The older boy was discouraged because he hadn’t heard any whispers in his heart; he said his brain was too noisy. I encouraged him to ask God to help his brain be quiet, so he did. “God please help my brain to be quiet so I can hear what you have to say to me” he whispered. My heart melted to hear his longing verbalized. Only a few seconds had passed when I saw his face poking out over the top of the bunk. With a smile that simultaneously held surprise, joy, and bashfulness, he told me what God had spoken to him.

“God said ‘I love you Ethan.’”

Both boys had an experience with God that evening but I believe it was the most meaningful to Ethan, my 7 year old. He knows what it’s like to have an incredibly busy brain, one that is constantly coming up with ideas and plans. But in one simple heart-whisper, his heart and mind were brought to peace.

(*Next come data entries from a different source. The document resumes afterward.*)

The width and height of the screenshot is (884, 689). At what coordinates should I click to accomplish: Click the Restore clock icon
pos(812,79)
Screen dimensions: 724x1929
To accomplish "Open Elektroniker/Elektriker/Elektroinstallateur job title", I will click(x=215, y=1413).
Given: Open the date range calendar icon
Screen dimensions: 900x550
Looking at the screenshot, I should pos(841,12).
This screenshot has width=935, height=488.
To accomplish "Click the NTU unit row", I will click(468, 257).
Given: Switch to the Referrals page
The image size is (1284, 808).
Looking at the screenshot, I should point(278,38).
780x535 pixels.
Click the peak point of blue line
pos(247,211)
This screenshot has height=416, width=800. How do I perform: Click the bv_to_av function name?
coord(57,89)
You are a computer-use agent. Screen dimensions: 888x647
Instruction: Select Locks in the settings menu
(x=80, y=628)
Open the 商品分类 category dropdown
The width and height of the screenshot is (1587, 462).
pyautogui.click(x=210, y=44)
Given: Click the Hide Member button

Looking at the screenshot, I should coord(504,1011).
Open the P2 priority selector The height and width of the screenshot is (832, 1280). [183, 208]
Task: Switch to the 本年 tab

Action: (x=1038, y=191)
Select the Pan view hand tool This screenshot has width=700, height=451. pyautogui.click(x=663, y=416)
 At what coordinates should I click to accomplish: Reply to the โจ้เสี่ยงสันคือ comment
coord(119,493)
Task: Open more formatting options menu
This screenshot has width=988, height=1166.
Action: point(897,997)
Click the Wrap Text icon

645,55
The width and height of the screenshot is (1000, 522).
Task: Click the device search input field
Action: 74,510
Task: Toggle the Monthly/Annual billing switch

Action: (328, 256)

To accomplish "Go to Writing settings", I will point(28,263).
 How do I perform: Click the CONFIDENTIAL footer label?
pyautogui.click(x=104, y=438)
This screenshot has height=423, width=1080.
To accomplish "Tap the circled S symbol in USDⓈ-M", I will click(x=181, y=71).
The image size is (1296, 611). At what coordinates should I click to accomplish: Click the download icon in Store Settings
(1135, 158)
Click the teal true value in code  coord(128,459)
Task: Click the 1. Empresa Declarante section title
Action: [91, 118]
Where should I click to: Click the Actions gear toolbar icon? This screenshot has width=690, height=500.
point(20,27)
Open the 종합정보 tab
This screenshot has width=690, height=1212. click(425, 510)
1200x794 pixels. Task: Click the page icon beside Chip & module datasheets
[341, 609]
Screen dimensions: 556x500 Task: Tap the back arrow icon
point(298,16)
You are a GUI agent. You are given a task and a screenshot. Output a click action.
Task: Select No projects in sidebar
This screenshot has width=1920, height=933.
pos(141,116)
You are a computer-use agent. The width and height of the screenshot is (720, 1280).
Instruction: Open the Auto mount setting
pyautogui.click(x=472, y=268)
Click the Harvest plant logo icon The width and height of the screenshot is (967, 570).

God desires to speak to our children, for them to know and follow his voice. My prayer is that in training them to recognize and heard him when they are young, they will continue to know and heed his voice when life becomes more complicated.

Jesus spoke often of being a shepherd, and in John 10:4 he describes the intimate relationship between the shepherd and his sheep.

“When he has brought out all his own, he goes on ahead of them, and his sheep follow him because they know his voice.”

Are you ready to help your children recognize the voice of their shepherd? If you have never heard the gentle whisper in your heart, it may be hard to believe that God would speak to your child. But he can, and he does.

Find an externally quiet place. The voice of God usually will not compete with noise. Invite God to speak, asking him to help your hearts be quiet enough to listen. Wait in expectation. Realistically, we won't always hear his voice. It is such a quiet voice and sometimes it is hard to identify. But I find that when my boys and I are truly waiting in expectation, at least one of us does.

My son asked a very good question the other day: how do you know what God’s voice sounds like? Of all the competing voices in our heads and hearts, which one is his?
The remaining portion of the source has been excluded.